Mullen, who chaired the Joint Chiefs from 2007 to 2011, said President Donald Trump has succeeded in getting China to take a more active role in trying to restrain North Korea's nuclear activities.
“I think President Trump has made China move more than they have in the past. Whether they continue to do that to help resolve this is the open question,” he said. “A real measure of how this all comes out is whether China is going to commit to a peaceful resolution here. If they don't, then I worry a great deal that it's much more likely there will be conflict.”
But Mullen also said that Trump has disrupted long-held views of the U.S. role in the world, and that America’s enemies benefit from that uncertainty in "an incredibly dangerous climate."
The Trump presidency has been “incredibly disruptive, certainly unpredictable in many many ways,” the retired admiral said on "This Week." “Those who have been our friends for many years ask questions about our commitments to them...and our enemies, those that would do us ill, seem to be able to take advantage of the uncertainty.”
Mullen said he is also concerned about a possible nuclear threat from Iran if Trump ends the Iran nuclear agreement.
The president allowed the Iran deal to continue through 2017, but faces a legal deadline in mid-January on whether to continue it or to revive U.S. sanctions on Tehran. Mullen said if Trump makes good on his campaign promise to end the deal, Iran could rapidly develop nuclear weapons.
“I worry greatly about the fact that the Iranians will bring forward a nuclear weapon capability,” Mullen said. “They were very close when the deal was struck. They can redevelop it, I think, very rapidly.”

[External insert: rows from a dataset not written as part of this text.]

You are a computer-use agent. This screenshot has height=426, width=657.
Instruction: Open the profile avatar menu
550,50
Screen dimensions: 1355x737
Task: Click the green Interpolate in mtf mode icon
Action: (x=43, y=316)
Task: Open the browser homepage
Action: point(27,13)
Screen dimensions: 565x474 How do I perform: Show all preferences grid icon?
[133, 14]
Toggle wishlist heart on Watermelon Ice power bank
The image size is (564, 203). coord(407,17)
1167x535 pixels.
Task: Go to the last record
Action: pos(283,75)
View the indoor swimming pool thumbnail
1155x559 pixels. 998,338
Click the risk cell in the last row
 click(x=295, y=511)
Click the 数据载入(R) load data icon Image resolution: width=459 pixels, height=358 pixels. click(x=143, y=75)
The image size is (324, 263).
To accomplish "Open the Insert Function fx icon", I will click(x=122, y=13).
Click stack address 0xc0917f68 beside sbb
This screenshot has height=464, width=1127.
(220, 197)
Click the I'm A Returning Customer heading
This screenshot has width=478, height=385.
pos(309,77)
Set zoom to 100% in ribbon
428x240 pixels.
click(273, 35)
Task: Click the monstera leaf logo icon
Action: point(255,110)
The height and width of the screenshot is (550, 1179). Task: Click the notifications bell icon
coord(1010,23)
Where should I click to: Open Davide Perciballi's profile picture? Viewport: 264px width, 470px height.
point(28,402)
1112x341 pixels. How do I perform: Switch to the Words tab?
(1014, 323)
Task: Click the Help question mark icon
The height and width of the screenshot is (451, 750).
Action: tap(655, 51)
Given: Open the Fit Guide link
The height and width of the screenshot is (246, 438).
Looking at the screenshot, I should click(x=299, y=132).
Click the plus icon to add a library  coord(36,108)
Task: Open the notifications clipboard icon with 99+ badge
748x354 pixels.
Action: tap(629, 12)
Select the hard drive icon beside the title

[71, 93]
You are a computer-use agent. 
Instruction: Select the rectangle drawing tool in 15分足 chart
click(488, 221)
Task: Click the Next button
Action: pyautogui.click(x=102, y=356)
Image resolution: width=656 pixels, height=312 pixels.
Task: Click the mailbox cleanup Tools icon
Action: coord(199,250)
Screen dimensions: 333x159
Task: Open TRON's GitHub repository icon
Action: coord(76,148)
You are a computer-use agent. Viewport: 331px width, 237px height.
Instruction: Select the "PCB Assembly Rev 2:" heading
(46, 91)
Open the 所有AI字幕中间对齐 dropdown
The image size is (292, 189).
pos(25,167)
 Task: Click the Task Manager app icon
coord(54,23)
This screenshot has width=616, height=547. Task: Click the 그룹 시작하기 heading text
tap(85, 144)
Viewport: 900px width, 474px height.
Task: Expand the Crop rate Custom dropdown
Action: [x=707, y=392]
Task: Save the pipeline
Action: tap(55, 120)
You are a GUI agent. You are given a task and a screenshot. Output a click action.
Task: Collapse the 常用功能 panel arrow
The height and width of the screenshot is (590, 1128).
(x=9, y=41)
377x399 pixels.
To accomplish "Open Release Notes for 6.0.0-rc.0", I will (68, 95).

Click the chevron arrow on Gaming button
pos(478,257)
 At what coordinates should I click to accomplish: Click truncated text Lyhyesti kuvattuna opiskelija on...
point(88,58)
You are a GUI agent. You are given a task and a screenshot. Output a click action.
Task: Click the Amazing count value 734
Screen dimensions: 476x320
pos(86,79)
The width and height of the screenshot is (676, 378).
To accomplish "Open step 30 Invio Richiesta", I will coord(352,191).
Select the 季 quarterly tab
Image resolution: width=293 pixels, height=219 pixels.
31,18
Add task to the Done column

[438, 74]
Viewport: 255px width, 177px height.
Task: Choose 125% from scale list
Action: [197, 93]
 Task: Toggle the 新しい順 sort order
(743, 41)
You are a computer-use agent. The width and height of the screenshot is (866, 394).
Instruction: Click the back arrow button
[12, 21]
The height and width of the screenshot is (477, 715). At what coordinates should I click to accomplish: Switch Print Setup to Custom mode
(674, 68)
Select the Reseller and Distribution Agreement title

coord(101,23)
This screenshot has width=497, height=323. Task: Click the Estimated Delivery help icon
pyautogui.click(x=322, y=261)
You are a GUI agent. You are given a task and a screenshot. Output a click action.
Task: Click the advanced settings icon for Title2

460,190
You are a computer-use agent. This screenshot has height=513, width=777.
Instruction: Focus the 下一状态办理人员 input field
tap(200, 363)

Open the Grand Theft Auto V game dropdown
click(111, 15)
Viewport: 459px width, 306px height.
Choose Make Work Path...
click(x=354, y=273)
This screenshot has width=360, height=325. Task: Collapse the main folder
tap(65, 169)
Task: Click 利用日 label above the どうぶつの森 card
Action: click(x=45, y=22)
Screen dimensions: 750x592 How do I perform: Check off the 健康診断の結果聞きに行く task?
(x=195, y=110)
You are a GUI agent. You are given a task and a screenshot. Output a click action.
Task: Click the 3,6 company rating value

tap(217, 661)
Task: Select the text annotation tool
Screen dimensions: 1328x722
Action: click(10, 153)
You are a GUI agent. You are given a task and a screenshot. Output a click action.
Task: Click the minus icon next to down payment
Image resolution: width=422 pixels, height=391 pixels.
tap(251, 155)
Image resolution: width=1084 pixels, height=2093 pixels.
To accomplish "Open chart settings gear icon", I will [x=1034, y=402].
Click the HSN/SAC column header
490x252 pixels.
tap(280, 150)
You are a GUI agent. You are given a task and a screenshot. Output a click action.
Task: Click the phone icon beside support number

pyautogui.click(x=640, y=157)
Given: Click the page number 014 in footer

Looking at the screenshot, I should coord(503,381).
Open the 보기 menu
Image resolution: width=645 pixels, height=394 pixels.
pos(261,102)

Mullen also weighed in on protests spreading in Iran this weekend and the potential crackdown by the Iranian government, saying the “protests represent the inability to deliver” on a better economy by the country’s leaders.
“They're struggling right now with the growth in their economy that they were promised once the sanctions were lifted, and so I think that's the real struggle,” Mullen said. “What isn't very clear to me at this point is how much of a backlash this will create from those who are -- who really run that government… and how hard they'll come down on their people.”